Pretend I’m a Navy Seal?

According to my Executive Coach, Navy Seals never quit. I extrapolate that means they never miss a deadline.

Although I appreciate what the Seals do for us – and since I’m often at a beach in Coronado I’ve actually seen a tiny bit of their action – I know darn well I’m not a Seal, or anything close. I rarely, really rarely miss writing deadlines. I learned to make them long before I realized many other writers didn’t, and just kept up the practice. Like so many things in life I simply stumbled into that attitude and decided to keep it.

Take a nap

I love naps! Sometimes naps are an excuse for reading in bed. Sometimes I take them because for whatever reason I’m tired – and sometimes I use them just as a way to take a break.

When my mind is fuzzy with fatigue, my writing is flat, even stilted and I can hardly spell my name. I seem to hit a personal wall at about four in the afternoon – that’s when I start feeling stupid. A client had wanted corrections after that time and I told him no, I’d be up early and do them when I was fresh. I understood we didn’t have a publication deadline, just the sooner the better. And it was much easier to do it right. I find over and over again I can write (including effective editing) no more than four hours a day. Which turns out to be enough. I suspect it’s what writers who work inside corporations actually get done… the rest is interruptions that we freelancers rarely get.

Sometimes we do have to push through. Often clients ask us to rush and I almost always push back on that. Their reasons for wanting me to write in a rushed fashion generally have more to do with their problems than problems I’ve created. If they insist, I charge more.

If I am the cause I’ll do my darnedest to get it done, even if I’m feeling too tired to write. Then I plan the downtime I need for later in the day or week.

Ultimately it’s about taking care of ourselves

While being too tired to write happens, if it happens a lot it’s because somehow we’re neglecting ourselves. Maybe we’re over scheduling, or trying to cram too much into an hour as it were. Or maybe we’ve picked up a bad eating habit (sugar does this too me regardless of the season) or let go of the exercise we need. I can, of course, mean we need that down time to re-create ourselves. Recreation isn’t a luxury.

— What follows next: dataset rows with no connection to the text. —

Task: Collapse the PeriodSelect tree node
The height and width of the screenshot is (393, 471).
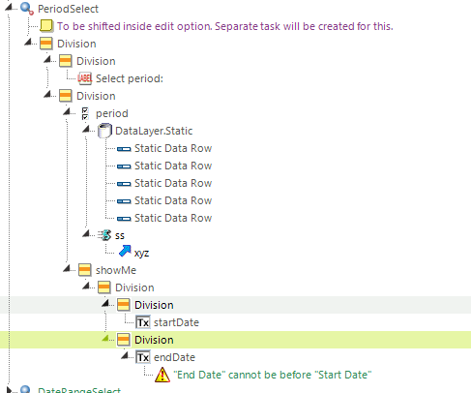Action: click(x=9, y=7)
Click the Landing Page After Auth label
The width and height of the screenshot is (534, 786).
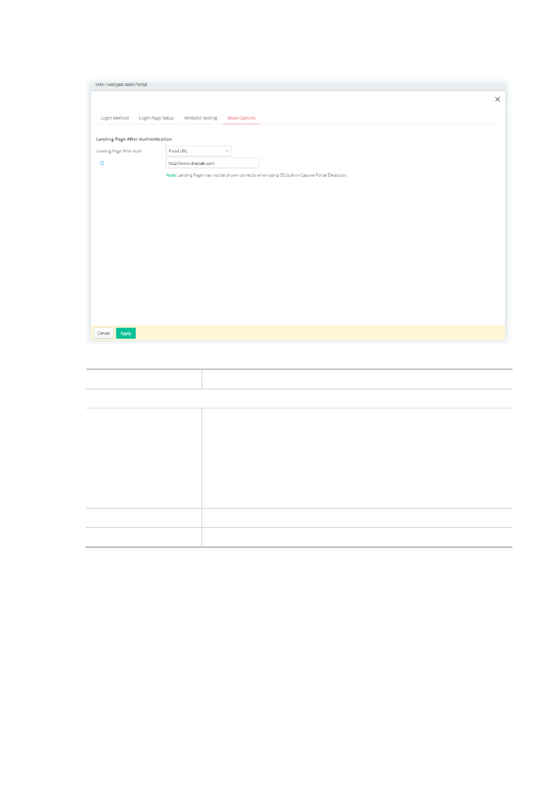[x=119, y=151]
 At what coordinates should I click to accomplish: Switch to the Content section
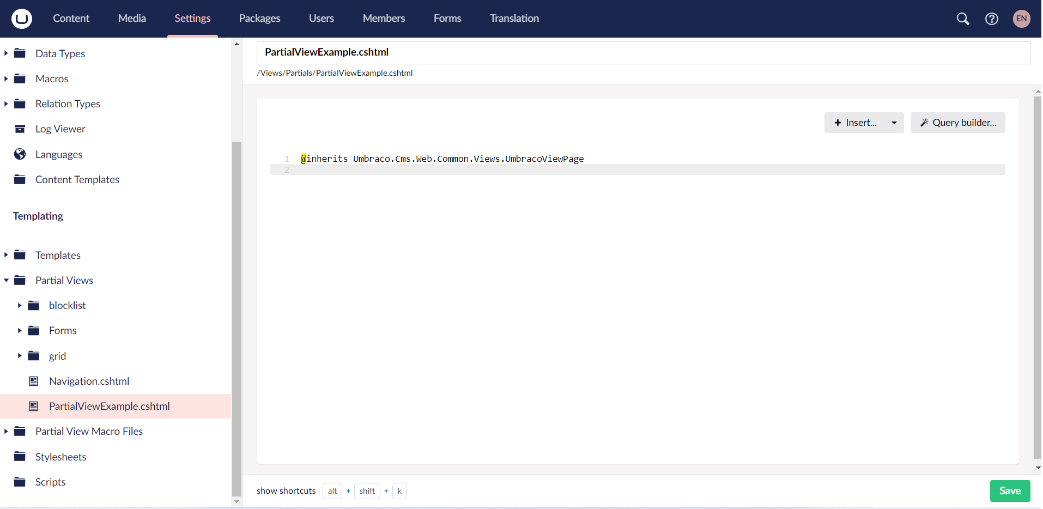pyautogui.click(x=71, y=19)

What say you about being too tired to write? Share your ideas in comments.

Want a call from me? Take advantage of an absolutely no cost Strategy Session and I’ll call you with the results. We’ll chat a bit.

Write well and often,


{ 8 comments… add one }
  • Howard Steele January 25, 2017, 5:59 am

    As a blog writer, I should admit that it’s normal to get tired of writing from time to time, but this should not be repeated on a regular basis. If it is, then it’s definitely the signal that you need a change in your schedule, lifestyle, amount of articles you write every day and what not.

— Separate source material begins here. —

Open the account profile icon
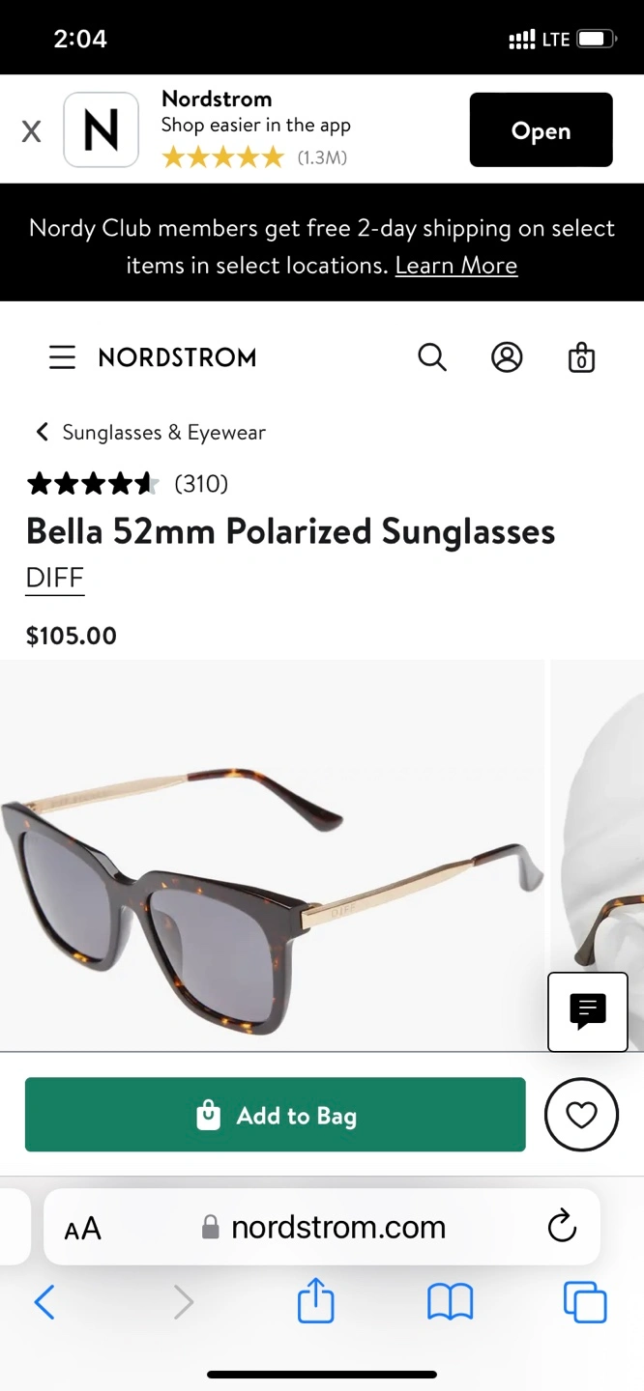The height and width of the screenshot is (1391, 644). tap(507, 357)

    • Anne Wayman January 26, 2017, 8:06 am

      I agree, Howard. It may even be a signal to try some other kind of career. Or not.

  • Abubakkar Sithik January 2, 2017, 4:22 am

    Great Post! I agree this.

  • Jolene Ejmont December 29, 2016, 5:19 pm

    I really wish that I could power nap, I think this is a skill that I will need to develop. I have a baby, so I understand the ‘too tired to write’ phrase oh to well!!

    • Anne Wayman December 30, 2016, 8:20 am

      I’ve never really understood Power naps… and with a baby you sure do know! How well I remember.

  • John Soares December 28, 2016, 9:09 am

    Anne, I’m a huge fan of the power nap. I take a 20-minute nap most afternoons, and I set a timer so I can really let myself fall asleep.

    • Anne Wayman December 30, 2016, 8:21 am

      So John, how much sleep do you actually get? Or how much of that time is spend waiting for sleep to happen?